[Stored items]
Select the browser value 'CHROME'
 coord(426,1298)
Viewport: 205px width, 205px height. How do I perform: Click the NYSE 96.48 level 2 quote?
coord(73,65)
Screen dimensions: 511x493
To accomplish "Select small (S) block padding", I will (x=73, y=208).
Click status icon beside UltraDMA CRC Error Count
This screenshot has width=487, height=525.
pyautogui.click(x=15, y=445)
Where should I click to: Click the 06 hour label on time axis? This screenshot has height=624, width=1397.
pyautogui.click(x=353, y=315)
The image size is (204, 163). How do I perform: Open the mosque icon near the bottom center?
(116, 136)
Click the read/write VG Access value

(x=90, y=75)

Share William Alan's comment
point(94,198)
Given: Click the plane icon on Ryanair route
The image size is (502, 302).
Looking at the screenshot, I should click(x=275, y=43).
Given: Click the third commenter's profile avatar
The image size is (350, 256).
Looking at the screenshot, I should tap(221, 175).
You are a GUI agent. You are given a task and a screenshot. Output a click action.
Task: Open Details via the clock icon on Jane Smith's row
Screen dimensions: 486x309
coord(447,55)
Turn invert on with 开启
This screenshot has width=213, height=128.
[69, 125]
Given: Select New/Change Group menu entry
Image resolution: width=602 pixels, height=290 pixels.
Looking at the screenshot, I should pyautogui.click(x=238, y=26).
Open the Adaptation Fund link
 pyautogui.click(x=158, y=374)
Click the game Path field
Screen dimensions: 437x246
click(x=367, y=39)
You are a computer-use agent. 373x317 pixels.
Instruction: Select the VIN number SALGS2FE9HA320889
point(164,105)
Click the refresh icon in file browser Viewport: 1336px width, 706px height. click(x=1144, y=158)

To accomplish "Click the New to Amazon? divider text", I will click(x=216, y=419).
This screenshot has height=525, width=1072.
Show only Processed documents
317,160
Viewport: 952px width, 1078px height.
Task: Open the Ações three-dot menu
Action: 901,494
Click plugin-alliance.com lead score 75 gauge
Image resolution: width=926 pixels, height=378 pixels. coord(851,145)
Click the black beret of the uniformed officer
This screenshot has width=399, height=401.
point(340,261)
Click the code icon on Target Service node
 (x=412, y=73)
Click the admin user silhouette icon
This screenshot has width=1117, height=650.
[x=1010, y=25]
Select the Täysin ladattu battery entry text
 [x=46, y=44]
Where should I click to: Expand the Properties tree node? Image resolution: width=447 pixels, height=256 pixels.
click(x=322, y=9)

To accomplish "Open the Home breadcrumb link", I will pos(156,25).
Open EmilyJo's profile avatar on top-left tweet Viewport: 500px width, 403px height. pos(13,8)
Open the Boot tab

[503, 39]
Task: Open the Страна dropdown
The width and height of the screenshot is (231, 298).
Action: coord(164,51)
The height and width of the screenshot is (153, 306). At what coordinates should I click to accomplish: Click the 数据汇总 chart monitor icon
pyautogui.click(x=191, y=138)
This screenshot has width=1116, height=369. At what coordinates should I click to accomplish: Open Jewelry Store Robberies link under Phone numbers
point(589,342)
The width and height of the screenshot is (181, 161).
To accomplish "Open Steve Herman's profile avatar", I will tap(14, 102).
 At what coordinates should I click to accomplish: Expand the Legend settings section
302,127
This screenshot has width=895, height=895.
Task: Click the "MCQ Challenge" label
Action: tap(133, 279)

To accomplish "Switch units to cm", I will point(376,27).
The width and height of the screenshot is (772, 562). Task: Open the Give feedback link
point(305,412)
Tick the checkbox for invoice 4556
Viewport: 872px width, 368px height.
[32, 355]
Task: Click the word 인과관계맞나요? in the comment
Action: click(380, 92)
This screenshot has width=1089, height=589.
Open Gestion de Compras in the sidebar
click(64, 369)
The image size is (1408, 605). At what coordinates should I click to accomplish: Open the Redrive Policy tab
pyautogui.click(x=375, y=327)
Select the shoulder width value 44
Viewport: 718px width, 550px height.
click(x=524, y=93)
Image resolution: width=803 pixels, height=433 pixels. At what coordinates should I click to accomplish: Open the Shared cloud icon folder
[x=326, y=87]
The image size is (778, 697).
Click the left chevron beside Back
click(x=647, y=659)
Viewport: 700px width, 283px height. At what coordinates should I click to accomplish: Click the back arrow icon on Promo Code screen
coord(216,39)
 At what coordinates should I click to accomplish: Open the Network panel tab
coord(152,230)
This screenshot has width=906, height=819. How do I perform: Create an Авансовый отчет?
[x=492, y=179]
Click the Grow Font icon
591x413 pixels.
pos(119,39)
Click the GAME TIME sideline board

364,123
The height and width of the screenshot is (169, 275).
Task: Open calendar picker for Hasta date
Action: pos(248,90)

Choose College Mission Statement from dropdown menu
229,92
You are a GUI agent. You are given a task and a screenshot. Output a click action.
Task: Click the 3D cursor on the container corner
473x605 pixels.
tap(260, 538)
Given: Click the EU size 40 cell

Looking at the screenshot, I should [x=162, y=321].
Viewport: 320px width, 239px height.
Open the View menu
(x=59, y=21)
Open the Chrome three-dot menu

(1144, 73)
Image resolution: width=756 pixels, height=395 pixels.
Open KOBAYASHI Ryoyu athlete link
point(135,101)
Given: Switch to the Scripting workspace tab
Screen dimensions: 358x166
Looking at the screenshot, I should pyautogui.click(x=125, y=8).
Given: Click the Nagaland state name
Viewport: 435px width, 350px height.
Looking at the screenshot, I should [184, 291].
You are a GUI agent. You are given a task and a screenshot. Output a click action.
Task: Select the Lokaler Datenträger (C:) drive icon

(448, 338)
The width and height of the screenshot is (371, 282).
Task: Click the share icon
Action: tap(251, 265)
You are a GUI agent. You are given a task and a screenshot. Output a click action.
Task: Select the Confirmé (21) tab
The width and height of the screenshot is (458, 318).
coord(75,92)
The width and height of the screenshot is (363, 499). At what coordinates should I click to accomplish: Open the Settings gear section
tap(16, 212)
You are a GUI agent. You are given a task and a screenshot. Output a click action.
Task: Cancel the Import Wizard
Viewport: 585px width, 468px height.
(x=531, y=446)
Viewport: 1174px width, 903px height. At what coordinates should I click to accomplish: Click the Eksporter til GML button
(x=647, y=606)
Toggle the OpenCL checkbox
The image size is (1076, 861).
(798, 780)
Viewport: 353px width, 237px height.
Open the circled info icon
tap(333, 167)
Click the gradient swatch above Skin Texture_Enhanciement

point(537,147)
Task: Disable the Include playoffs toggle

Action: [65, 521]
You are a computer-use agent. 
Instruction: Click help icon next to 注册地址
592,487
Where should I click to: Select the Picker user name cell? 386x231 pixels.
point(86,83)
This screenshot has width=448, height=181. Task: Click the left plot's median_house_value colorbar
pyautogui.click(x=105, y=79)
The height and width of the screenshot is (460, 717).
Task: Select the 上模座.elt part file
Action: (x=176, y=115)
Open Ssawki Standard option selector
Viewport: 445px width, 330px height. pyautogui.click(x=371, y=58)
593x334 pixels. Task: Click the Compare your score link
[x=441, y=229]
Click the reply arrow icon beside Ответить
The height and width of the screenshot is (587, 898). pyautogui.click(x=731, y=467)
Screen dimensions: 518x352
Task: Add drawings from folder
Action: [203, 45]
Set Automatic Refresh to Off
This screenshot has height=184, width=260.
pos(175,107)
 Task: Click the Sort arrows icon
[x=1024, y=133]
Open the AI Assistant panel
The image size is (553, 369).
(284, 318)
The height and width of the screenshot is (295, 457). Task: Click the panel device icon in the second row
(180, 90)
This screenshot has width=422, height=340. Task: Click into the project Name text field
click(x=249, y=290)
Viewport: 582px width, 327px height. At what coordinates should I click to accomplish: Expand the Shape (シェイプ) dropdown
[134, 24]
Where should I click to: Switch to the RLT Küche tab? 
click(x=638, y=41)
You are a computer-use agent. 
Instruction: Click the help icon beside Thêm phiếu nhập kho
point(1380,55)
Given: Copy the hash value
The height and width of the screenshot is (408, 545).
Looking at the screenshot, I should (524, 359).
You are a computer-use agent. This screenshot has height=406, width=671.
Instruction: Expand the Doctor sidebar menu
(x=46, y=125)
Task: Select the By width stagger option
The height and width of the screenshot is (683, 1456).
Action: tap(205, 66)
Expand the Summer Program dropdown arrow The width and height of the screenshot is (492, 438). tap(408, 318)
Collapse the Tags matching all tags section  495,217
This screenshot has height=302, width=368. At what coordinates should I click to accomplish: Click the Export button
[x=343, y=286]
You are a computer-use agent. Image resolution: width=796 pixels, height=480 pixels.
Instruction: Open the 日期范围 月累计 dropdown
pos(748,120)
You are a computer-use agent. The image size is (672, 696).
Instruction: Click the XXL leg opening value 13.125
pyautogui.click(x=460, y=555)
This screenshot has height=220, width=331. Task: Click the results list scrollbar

■ Task item ■
Taking the lines above, repeat exactly those from the line that contains "This screenshot has height=525, width=1072." through the line that contains "Click the black", and both of those lines as well. Include nothing else.

■ Expected output ■
This screenshot has height=525, width=1072.
Show only Processed documents
317,160
Viewport: 952px width, 1078px height.
Task: Open the Ações three-dot menu
Action: 901,494
Click plugin-alliance.com lead score 75 gauge
Image resolution: width=926 pixels, height=378 pixels. coord(851,145)
Click the black beret of the uniformed officer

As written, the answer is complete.